Uganda Airlines is looking at routing via an intermediate airport for a summer 2023 launch of its long-delayed London Heathrow route, thereby bypassing regulatory compliance issues preventing it from flying directly from Entebbe/Kampala.
This was confirmed by Chief Executive Officer Jenifer Bamuturaki. She was commenting on a report in The EastAfrican newspaper, in which she said the UK Civil Aviation Authority (UK CAA) had suggested Uganda Airlines operate through alternative gateways with UK security clearance following delays in a security audit of Entebbe International Airport.
“In principle, we have two options – to wait until Entebbe International Airport has gone through a security audit by the UK CAA so that we can fly direct from there, or go through a third country whose airport already has the necessary clearances,” she told The EastAfrican. Airports in Algeria, Egypt, Ghana, Kenya, Morocco, Tunisia and Turkey were suggested as alternatives.
According to Bamuturaki, Uganda Airlines may have to wait up to two years for the UK CAA to complete its security vetting of Entebbe International Airport.
At its last audit under the International Civil Aviation Organisation’s (ICAO) Universal Security Audit Programme (USAP) in 2017, Entebbe scored 81.8%, considerably better than the global average of 72%. However, the airport was last audited under ICAO’s Universal Safety Oversight Audit Programme (USOAP) in July 2014. A scheduled audit in 2020 was postponed due to Covid-19. Another ICAO audit is now scheduled for October 2023. The UK CAA apparently wanted this brought forward, but the Uganda CAA declined the request, reasoning that ICAO audit slots are pre-booked and would be challenging to shift.
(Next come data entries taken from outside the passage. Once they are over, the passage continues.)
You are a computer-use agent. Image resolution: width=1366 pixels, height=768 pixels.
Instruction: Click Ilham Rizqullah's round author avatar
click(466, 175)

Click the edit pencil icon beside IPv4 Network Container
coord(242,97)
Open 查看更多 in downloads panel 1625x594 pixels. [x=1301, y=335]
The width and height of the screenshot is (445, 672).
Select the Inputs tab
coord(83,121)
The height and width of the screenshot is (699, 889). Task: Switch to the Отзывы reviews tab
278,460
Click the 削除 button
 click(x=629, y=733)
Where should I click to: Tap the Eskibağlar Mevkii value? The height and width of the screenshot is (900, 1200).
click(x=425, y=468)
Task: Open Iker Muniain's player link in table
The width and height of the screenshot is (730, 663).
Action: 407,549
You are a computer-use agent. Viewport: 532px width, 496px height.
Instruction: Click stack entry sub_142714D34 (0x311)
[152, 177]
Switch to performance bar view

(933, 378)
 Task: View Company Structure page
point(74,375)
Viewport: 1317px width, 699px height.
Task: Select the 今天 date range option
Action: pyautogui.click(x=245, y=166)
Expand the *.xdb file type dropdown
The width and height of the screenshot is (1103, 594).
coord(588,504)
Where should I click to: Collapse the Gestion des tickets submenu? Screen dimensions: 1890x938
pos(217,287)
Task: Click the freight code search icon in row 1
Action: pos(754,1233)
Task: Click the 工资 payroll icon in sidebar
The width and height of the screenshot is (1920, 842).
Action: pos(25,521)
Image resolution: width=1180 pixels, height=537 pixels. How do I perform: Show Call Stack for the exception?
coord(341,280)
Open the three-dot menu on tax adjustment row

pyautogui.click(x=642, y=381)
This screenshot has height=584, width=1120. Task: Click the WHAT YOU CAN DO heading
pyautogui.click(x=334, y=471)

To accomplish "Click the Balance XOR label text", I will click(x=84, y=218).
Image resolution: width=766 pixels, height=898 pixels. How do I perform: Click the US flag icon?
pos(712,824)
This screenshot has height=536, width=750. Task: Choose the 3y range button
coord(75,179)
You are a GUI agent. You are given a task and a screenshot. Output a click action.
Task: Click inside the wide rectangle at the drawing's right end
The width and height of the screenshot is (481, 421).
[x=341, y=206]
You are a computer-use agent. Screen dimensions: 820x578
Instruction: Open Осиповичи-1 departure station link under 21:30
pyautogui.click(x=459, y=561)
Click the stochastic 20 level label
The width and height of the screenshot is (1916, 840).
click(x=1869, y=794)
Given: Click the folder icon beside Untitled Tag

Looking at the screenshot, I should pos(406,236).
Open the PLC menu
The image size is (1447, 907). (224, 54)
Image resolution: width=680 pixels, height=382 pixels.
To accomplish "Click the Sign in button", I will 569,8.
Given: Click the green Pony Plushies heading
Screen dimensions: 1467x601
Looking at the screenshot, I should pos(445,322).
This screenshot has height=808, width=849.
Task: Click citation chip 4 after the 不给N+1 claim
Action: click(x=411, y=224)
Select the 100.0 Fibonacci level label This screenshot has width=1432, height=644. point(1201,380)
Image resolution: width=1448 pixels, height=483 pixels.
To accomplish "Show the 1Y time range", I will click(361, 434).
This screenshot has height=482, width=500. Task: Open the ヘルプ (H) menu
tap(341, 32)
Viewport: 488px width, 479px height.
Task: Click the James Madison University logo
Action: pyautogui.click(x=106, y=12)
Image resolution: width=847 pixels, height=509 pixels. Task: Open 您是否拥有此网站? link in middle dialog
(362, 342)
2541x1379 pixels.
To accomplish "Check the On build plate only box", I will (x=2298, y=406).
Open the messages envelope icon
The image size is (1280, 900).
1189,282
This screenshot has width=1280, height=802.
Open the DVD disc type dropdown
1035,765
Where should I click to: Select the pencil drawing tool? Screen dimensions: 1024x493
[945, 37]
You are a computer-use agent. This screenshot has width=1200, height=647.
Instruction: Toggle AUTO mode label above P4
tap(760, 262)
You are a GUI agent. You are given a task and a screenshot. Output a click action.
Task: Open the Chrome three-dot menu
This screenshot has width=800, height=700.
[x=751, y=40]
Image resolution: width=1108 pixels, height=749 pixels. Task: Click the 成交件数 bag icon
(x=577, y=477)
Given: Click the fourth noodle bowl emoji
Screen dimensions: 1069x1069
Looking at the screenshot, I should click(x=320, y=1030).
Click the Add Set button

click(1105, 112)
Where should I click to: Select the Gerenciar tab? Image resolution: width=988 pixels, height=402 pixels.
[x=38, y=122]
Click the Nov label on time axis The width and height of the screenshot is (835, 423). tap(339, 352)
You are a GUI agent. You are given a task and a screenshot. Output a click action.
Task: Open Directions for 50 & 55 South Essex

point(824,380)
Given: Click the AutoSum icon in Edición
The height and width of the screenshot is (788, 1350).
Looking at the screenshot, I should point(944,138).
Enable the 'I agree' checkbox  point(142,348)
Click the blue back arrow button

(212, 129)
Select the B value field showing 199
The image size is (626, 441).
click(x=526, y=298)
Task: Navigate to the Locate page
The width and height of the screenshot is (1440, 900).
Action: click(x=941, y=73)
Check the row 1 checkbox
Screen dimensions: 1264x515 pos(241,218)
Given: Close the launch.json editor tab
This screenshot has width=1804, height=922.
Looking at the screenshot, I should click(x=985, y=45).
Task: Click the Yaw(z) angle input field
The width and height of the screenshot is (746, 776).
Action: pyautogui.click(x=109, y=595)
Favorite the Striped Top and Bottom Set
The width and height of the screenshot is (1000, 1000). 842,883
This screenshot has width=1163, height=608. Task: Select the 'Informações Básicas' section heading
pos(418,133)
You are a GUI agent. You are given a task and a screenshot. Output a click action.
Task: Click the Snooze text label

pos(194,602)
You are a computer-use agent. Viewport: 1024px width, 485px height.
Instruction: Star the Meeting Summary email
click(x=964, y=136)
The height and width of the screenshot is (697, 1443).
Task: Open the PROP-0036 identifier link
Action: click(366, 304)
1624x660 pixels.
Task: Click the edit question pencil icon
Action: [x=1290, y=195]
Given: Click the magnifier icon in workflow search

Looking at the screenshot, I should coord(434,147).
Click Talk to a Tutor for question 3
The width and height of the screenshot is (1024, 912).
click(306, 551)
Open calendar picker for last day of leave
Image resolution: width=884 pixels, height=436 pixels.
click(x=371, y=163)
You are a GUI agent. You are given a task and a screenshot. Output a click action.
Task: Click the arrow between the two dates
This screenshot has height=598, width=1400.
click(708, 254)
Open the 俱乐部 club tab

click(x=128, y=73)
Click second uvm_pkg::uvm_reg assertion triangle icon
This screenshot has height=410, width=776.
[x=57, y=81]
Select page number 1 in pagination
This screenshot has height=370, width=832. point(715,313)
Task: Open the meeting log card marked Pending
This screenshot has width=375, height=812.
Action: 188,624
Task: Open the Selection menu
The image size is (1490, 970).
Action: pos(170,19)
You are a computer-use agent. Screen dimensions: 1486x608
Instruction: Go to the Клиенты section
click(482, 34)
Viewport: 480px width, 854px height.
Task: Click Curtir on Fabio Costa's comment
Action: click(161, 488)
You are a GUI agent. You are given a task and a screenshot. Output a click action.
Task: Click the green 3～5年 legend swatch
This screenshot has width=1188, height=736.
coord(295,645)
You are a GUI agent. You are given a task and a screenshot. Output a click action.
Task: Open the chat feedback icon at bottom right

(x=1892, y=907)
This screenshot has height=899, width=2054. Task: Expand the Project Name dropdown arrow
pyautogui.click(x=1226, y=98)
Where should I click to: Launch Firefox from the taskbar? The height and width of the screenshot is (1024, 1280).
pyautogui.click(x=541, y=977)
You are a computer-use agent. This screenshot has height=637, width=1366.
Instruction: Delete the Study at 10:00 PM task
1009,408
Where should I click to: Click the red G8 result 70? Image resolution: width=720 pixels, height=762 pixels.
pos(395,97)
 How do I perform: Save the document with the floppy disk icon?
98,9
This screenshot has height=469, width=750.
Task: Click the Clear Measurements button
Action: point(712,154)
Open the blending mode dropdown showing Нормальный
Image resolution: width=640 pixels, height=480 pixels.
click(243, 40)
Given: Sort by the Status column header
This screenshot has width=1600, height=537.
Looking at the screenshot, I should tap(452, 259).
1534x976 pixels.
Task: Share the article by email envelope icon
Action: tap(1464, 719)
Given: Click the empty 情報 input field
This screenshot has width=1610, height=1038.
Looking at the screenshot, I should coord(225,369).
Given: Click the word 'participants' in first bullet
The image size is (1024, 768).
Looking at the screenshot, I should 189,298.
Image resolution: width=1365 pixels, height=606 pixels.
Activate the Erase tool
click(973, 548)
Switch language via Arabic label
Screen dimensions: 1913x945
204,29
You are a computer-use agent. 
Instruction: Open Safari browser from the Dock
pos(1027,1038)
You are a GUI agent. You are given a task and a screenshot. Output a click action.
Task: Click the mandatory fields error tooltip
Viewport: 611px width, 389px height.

The UK CAA was not immediately available for comment.
Bamuturaki told The EastAfrican, “at the airline level, we are cleared”. A year ago, she told reporters that the airline’s plans for flights to London had also been hamstrung by regulatory delays with the issuance of a UK Third Country Operator (TCO) approval resulting from Brexit and the COVID-19 pandemic. She said the UK regulator had provided a checklist of requirements, 80% of which were not the airline’s domain but that of the Uganda Civil Aviation Authority, the Minister of Works and Transport, and the Ministry of Justice.
Uganda Airlines’ has wanted to launch flights to London since its inception, but its two A330-800N widebodies were only certified by the Uganda CAA in August 2021.